- Written instruction -
Pull out every line in the rows below that contains the word "what", copying each line in full.

★ ★ ★ ★ ★

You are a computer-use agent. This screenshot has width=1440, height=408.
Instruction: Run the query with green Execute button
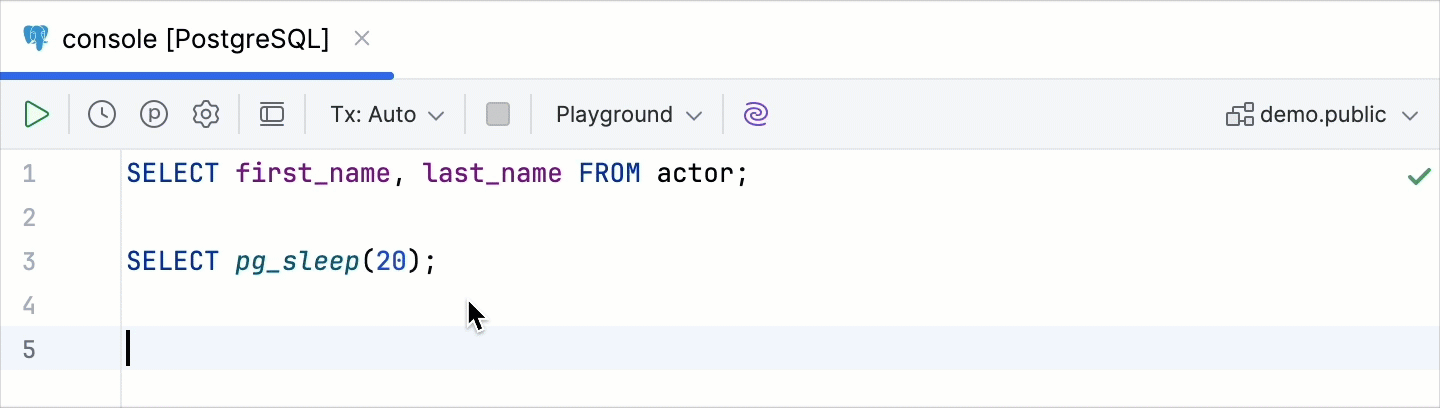click(37, 115)
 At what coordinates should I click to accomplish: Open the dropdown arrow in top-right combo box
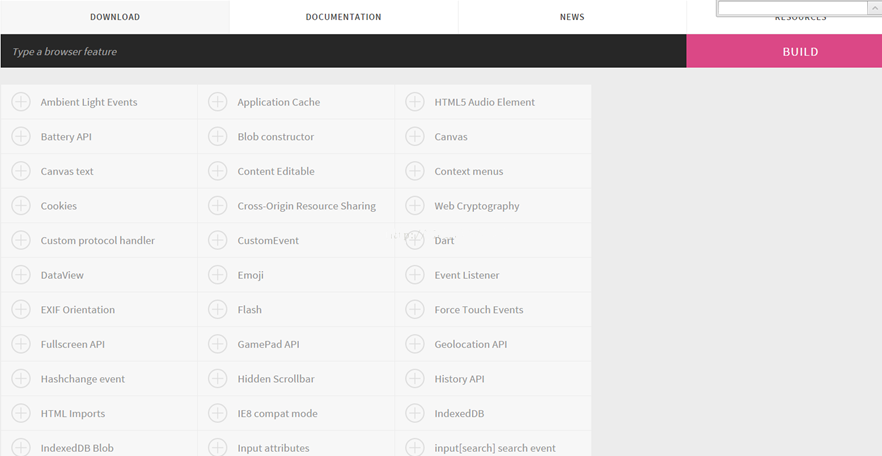[874, 8]
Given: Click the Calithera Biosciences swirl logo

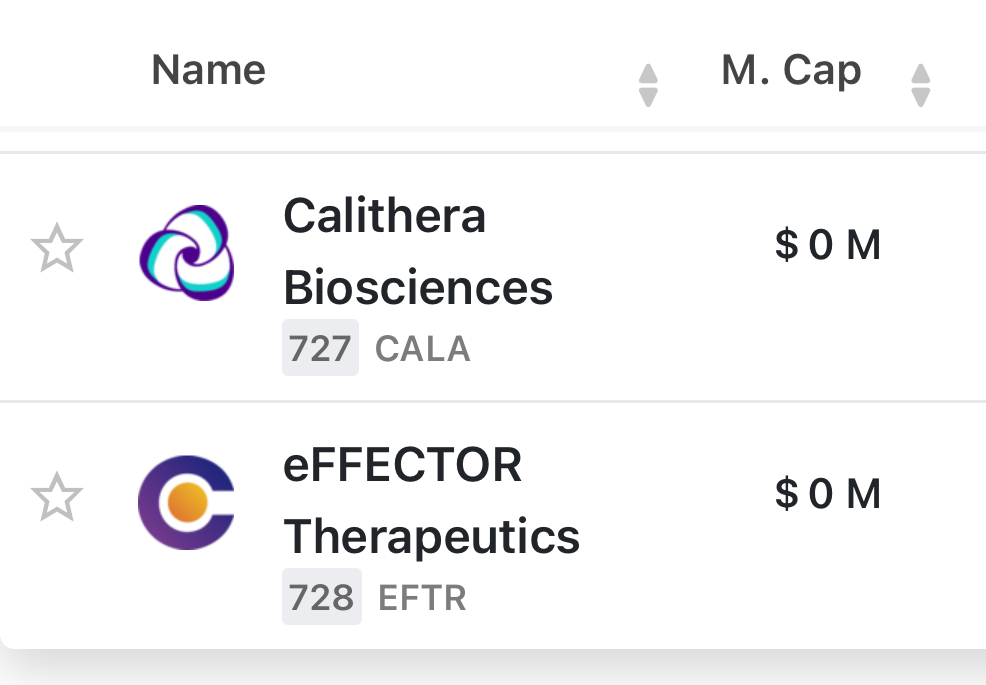Looking at the screenshot, I should pos(187,252).
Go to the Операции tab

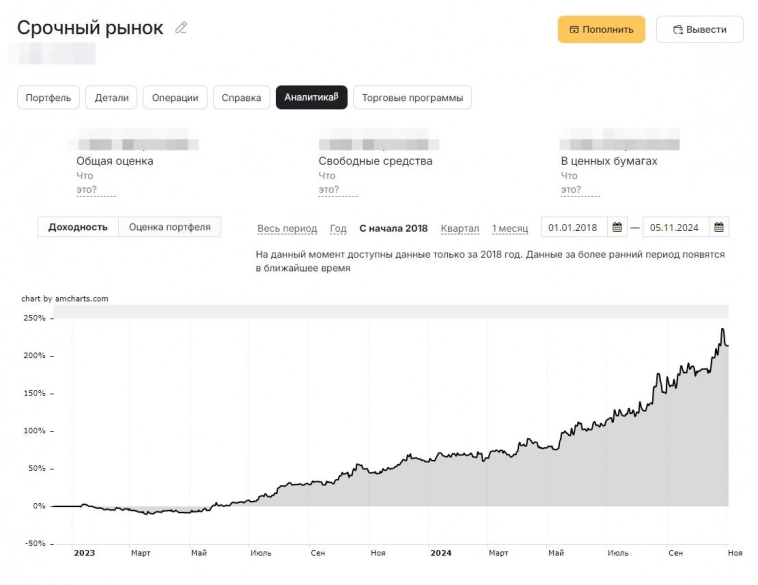(x=175, y=97)
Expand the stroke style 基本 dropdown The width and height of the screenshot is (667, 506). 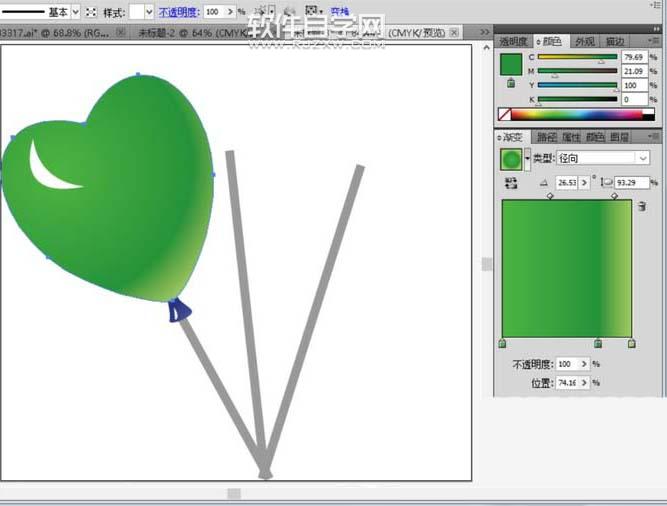[77, 12]
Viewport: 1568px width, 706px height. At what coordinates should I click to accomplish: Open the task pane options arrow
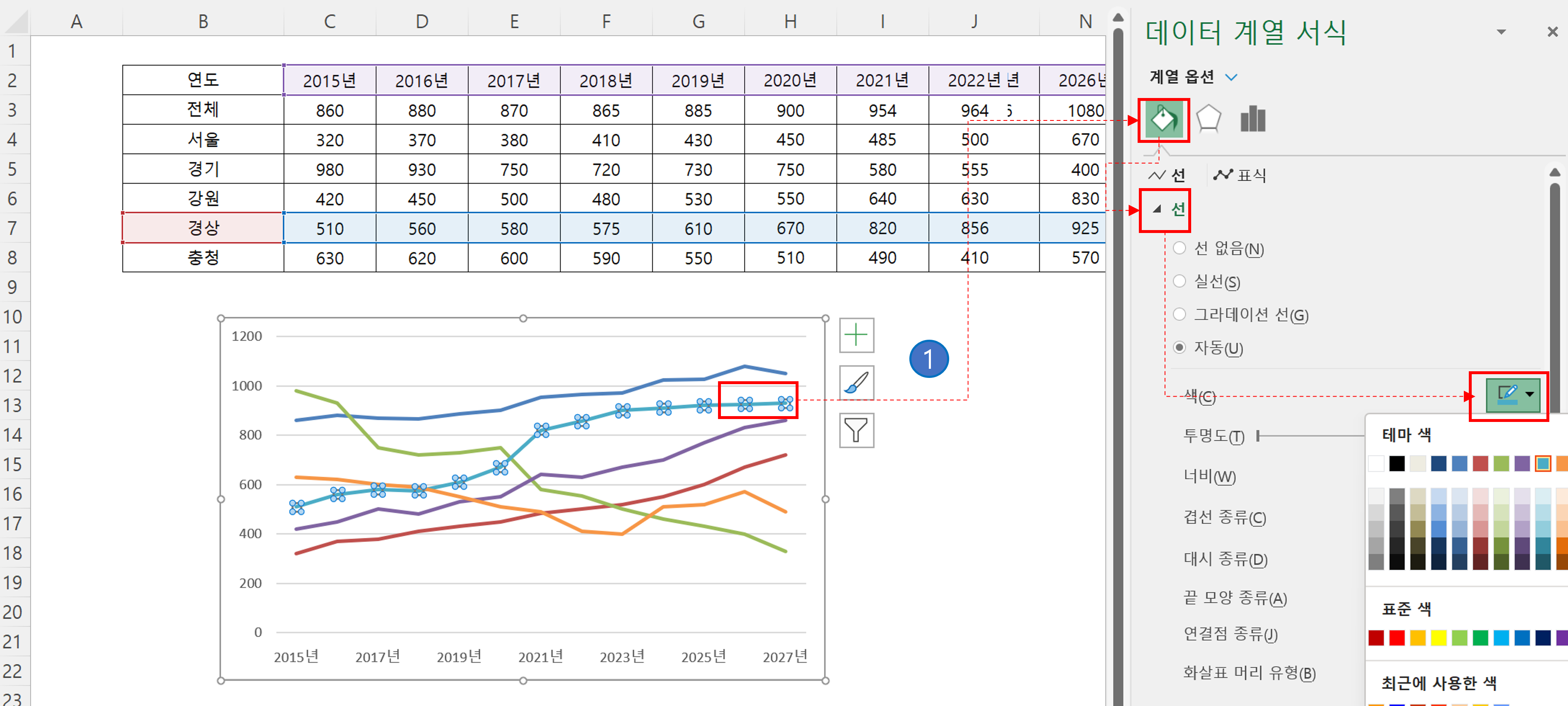tap(1501, 32)
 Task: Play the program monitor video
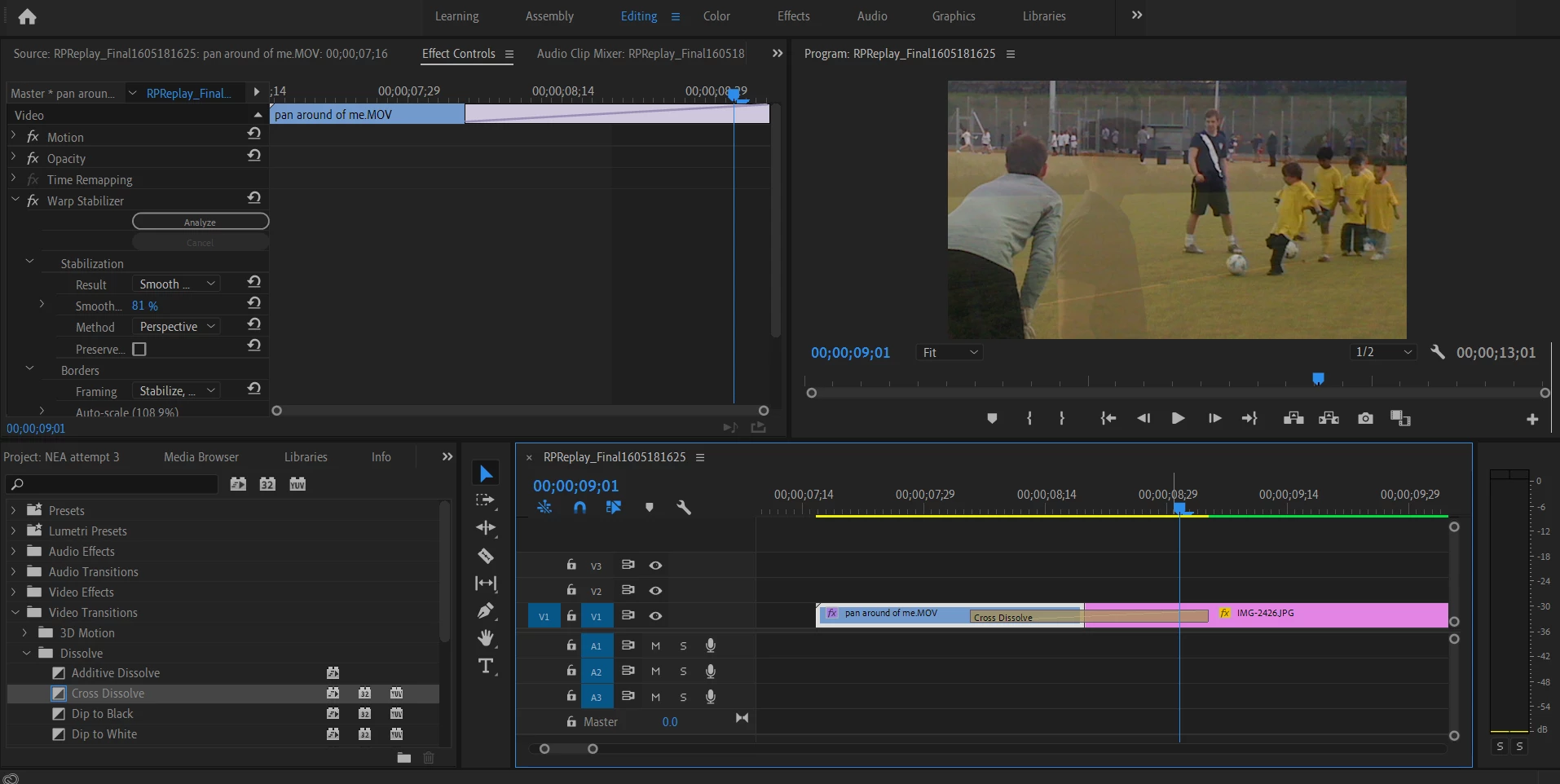click(1178, 418)
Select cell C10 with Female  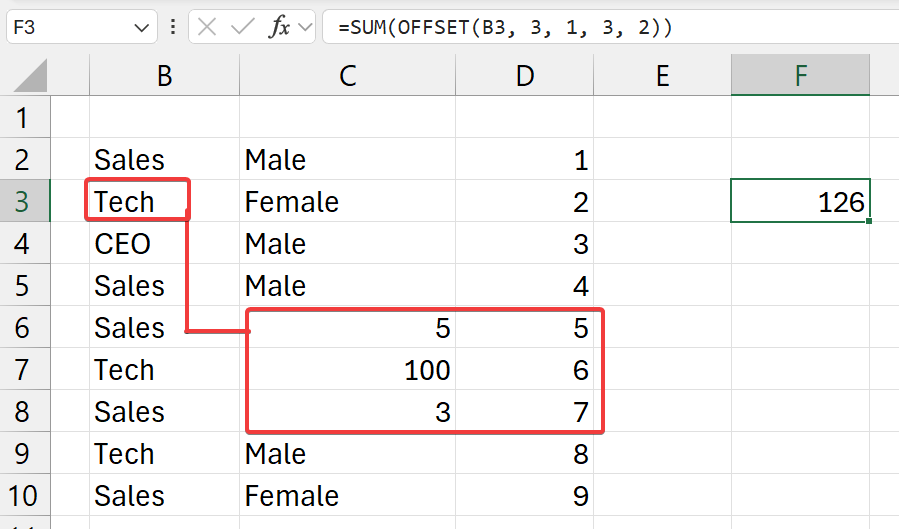coord(347,496)
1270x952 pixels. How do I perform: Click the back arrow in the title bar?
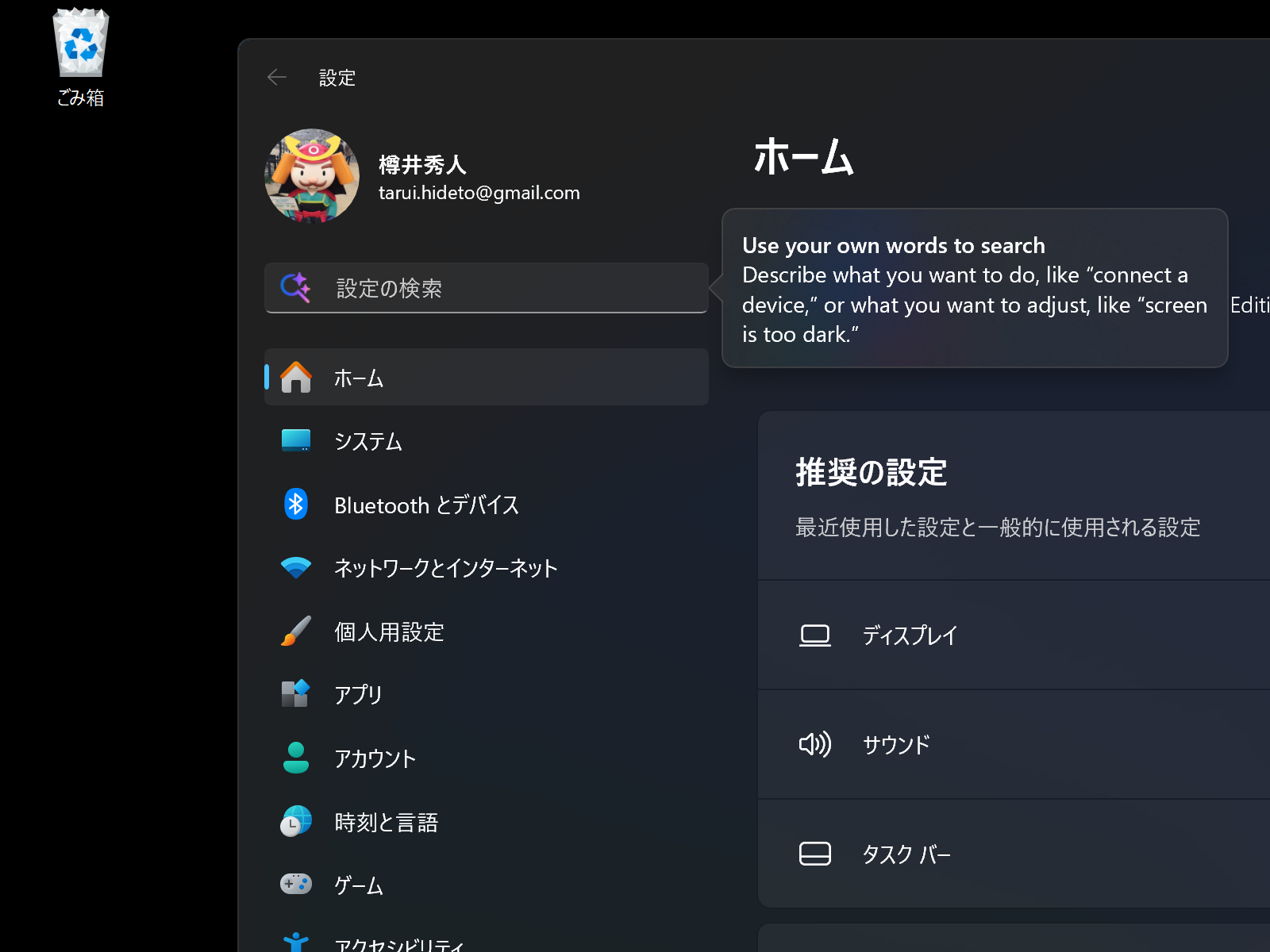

★ ★ ★ ★ ★

- Solution to this problem -
 At what coordinates should I click to accomplish: Open the dropdown arrow in top-right combo box
Viewport: 1568px width, 706px height. At what coordinates should I click to accomplish: Open the task pane options arrow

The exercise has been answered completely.